Hua Li was purchasing a lottery ticket at a RaceWay convenience store in Houston on March 12 when a man holding a gun burst through the front door and attempted to force his way behind the bulletproof security panel in front of the counter.

Li fled the store, hearing gunshots behind him as he ran. Then he did what anyone would in that situation, what you’re supposed to do: He dialed 911.

“They just said, ‘This is 911. How can I help you?’ ” Li told KPRC. “I was trying to finish my sentence, and we got disconnected.”

He called again, and the police finally arrived on the scene.

But by then, the store’s manager was dead.

This story might sound familiar to Buster Pendley and Sharon Stephens, a married couple also living in Houston.
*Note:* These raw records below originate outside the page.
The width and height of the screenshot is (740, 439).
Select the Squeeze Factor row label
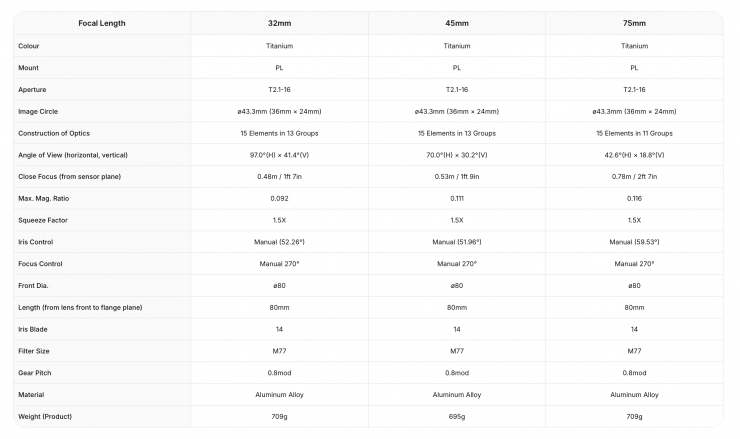pos(43,220)
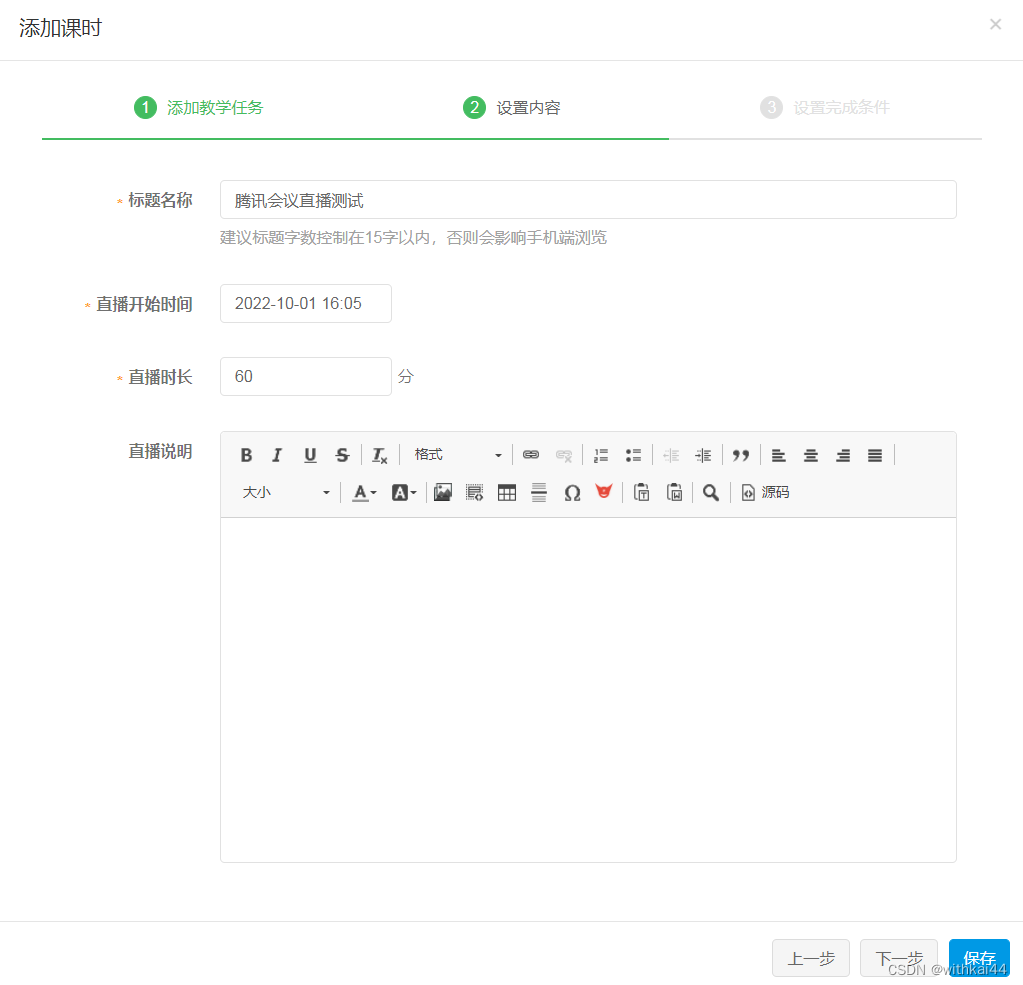Go back to the 添加教学任务 step

point(198,108)
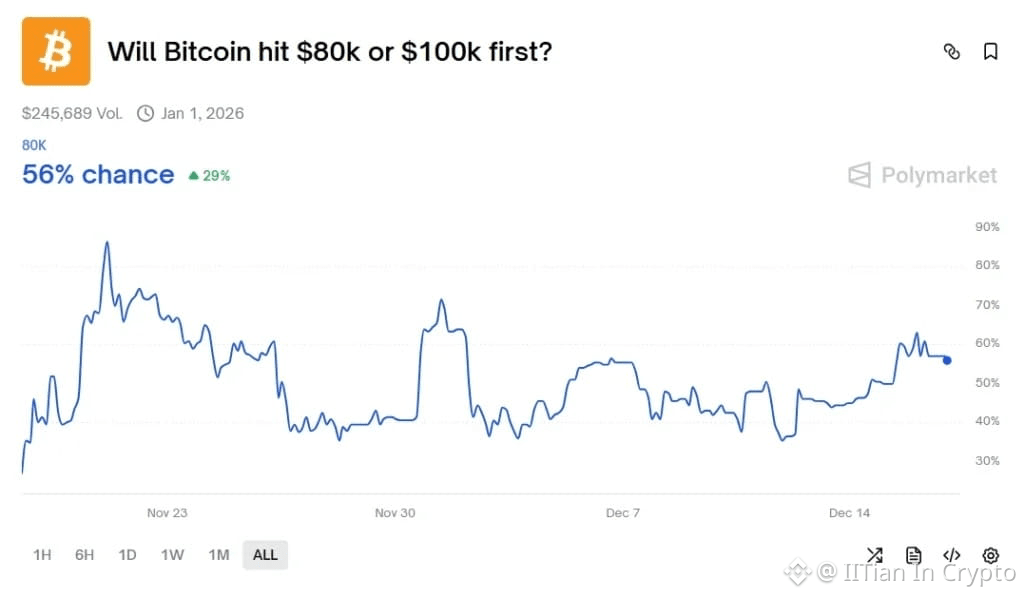Click the market title text
This screenshot has width=1024, height=597.
pyautogui.click(x=329, y=51)
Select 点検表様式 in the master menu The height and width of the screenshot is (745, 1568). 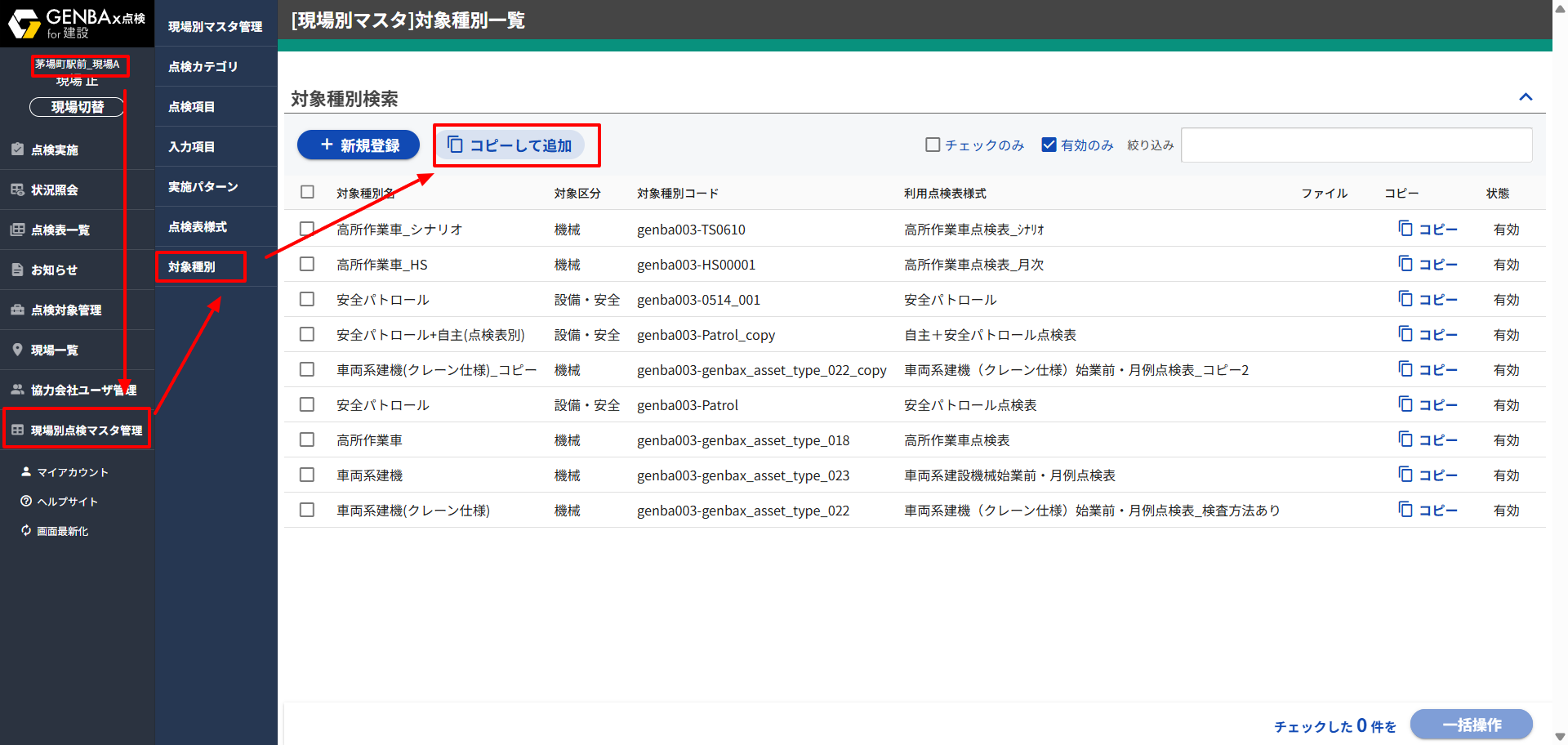(x=198, y=227)
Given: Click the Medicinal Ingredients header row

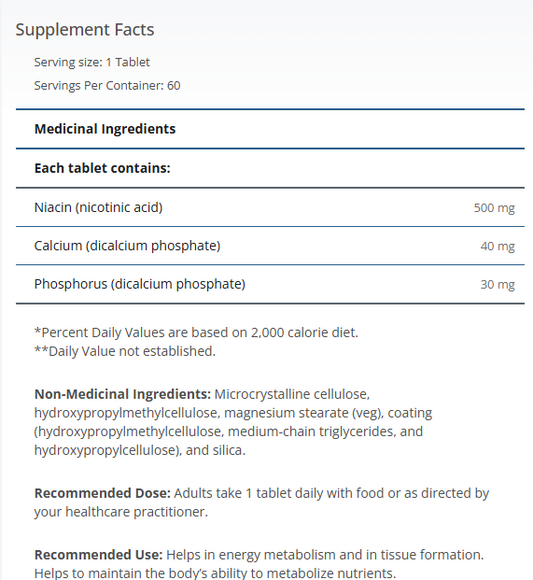Looking at the screenshot, I should pyautogui.click(x=270, y=129).
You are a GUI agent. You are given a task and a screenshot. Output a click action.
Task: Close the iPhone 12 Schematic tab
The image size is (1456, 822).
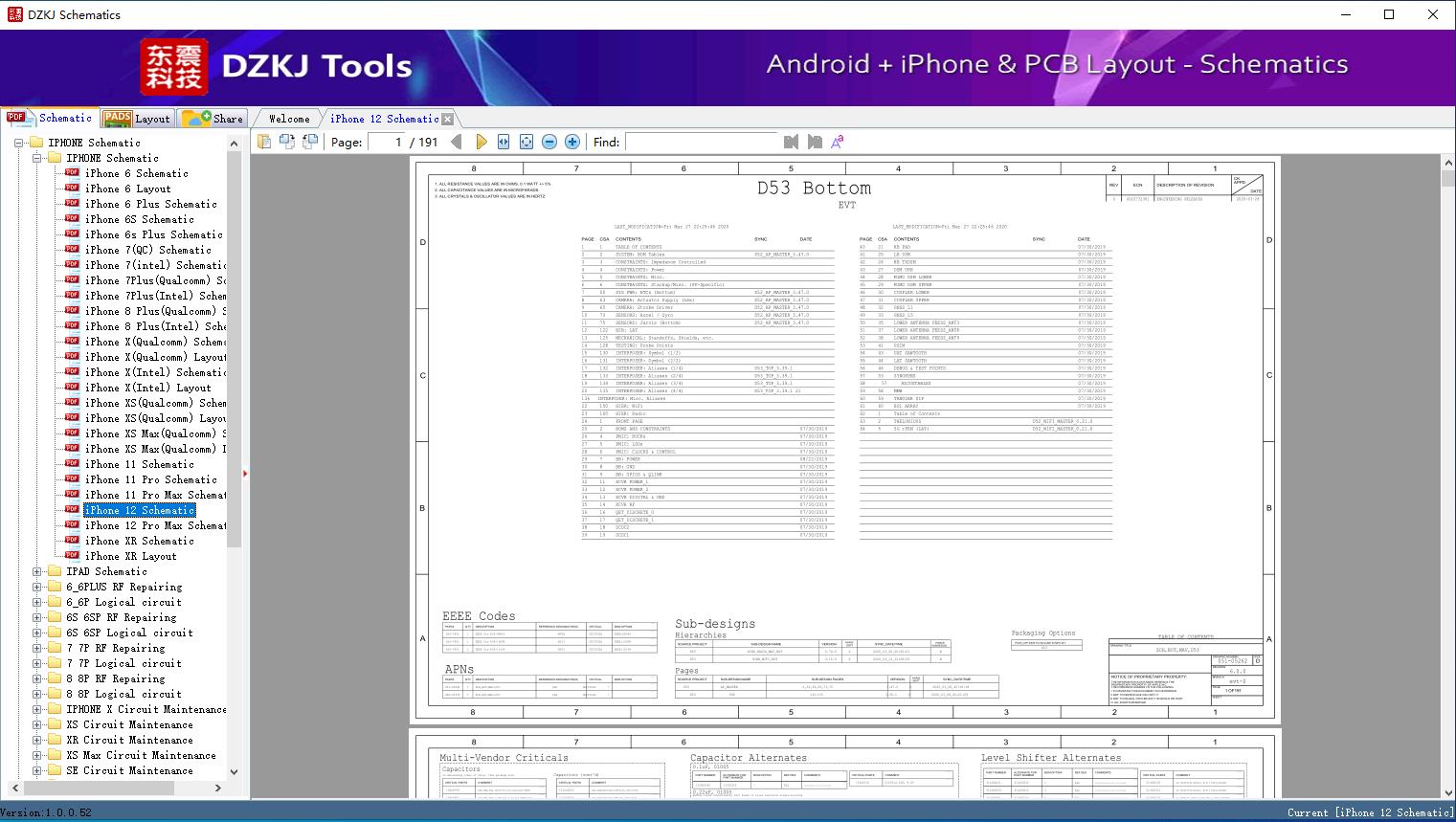point(447,120)
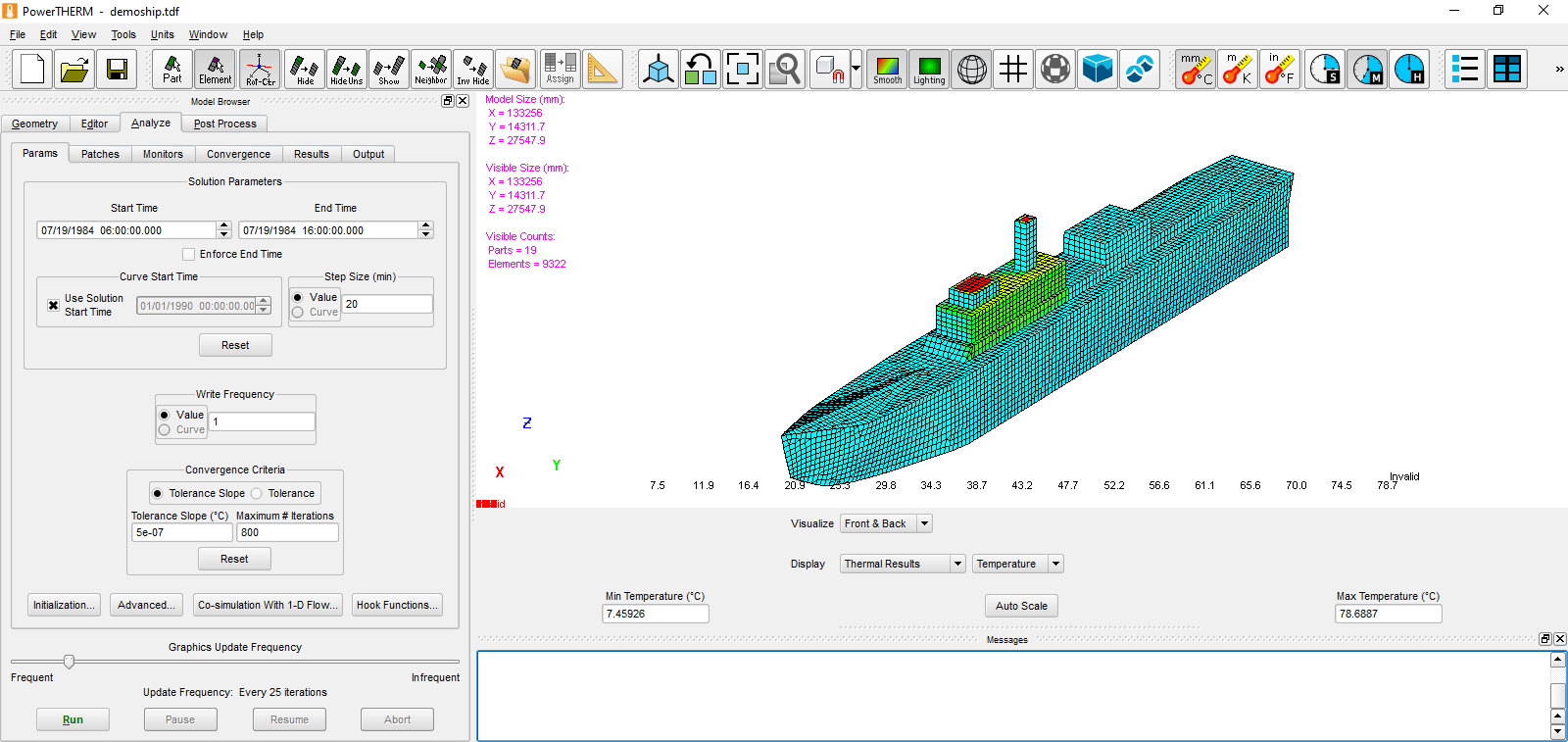Enable the Enforce End Time checkbox
The height and width of the screenshot is (742, 1568).
189,254
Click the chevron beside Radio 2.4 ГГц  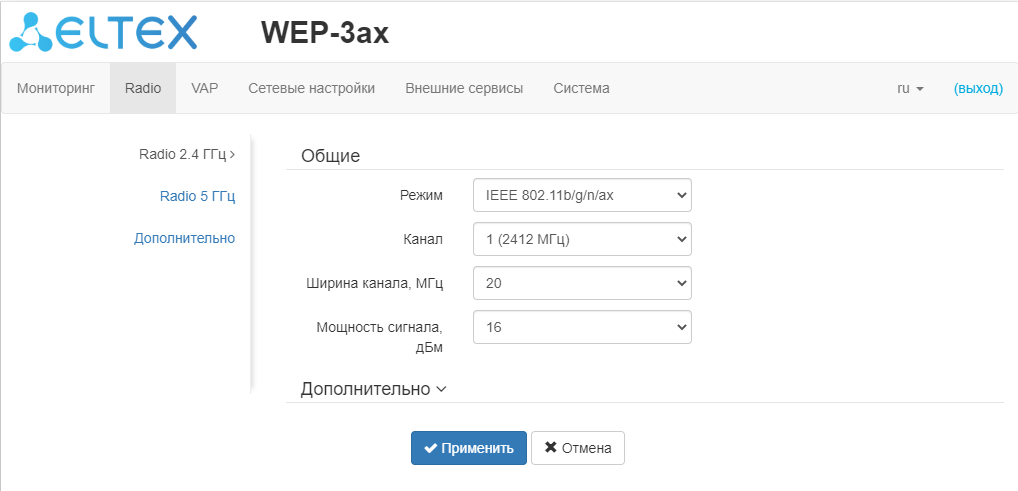point(232,155)
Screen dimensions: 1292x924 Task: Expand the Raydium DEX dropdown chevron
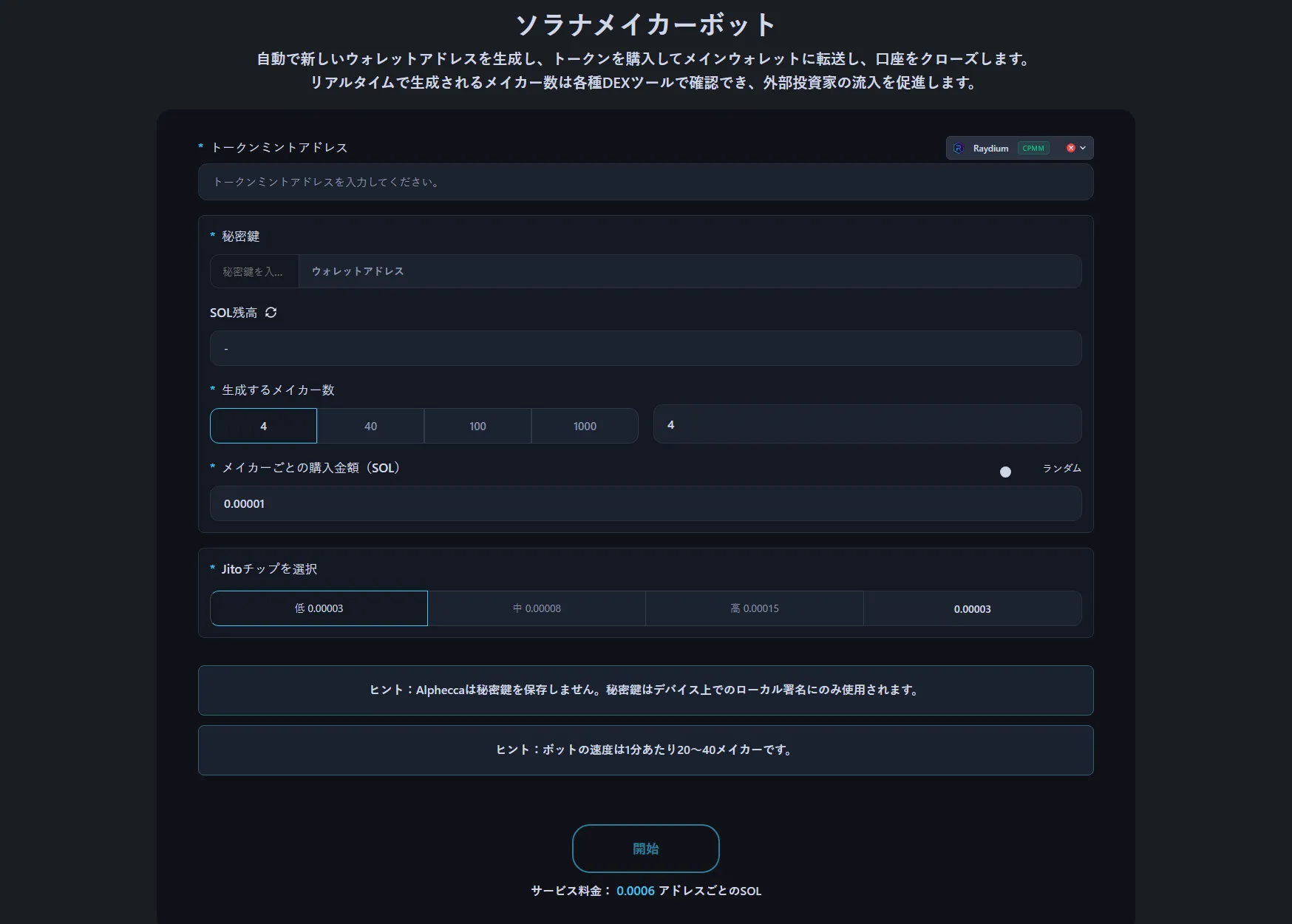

Earlier in March, a blood clot moved to Stephens’s lungs, causing her to lose consciousness. Her panicked husband attempted to perform CPR while calling 911.

“She was gasping, and I could feel her heart beating out of her chest, but I couldn’t get a pulse,” Pendley told KPRC.

“The 911 operator answered the phone, and she said, ‘This is Crenshanda, may I help you?’

“[I said,] ‘Wife’s passed out I need an ambulance,’ ” Pendley told the station. “She said, ‘Okay,’ and she hangs up on me.”

At the time, he didn’t tell his wife. Instead, he called 911 again, was put through and managed to get an ambulance in time.

Stephens may have escaped unscathed, but when she learned what happened, she was livid.

“I was furious he didn’t tell me what happened, because I would have, I mean, I would have gotten [up] from my hospital bed and gone to 911 and find out who did that to me,” she said.

That person, was Crenshanda Williams, 43, who was charged Tuesday with two misdemeanor counts of interfering with an emergency telephone call.

According to police, Williams did a whole lot more than hang up in these two instances, though. They claim that between October 2015 and March 2016, she had thousands of “short calls,” which lasted 20 seconds or less, much like the two above.

In one, a security guard called to report a pair of drivers drag racing on the highway.

“This is Officer Molten. I’m driving on 45 South right now and I am at . . .” the call began, but she immediately hung up, KIAH reported. Before she did, though, the recording included Williams responding, “Ain’t nobody got time for this. For real.”

Williams, who no longer works with the Houston Emergency Center where she was employed since 2014, allegedly told police that she would hang up on calls because she “did not want to talk to anyone at that time.”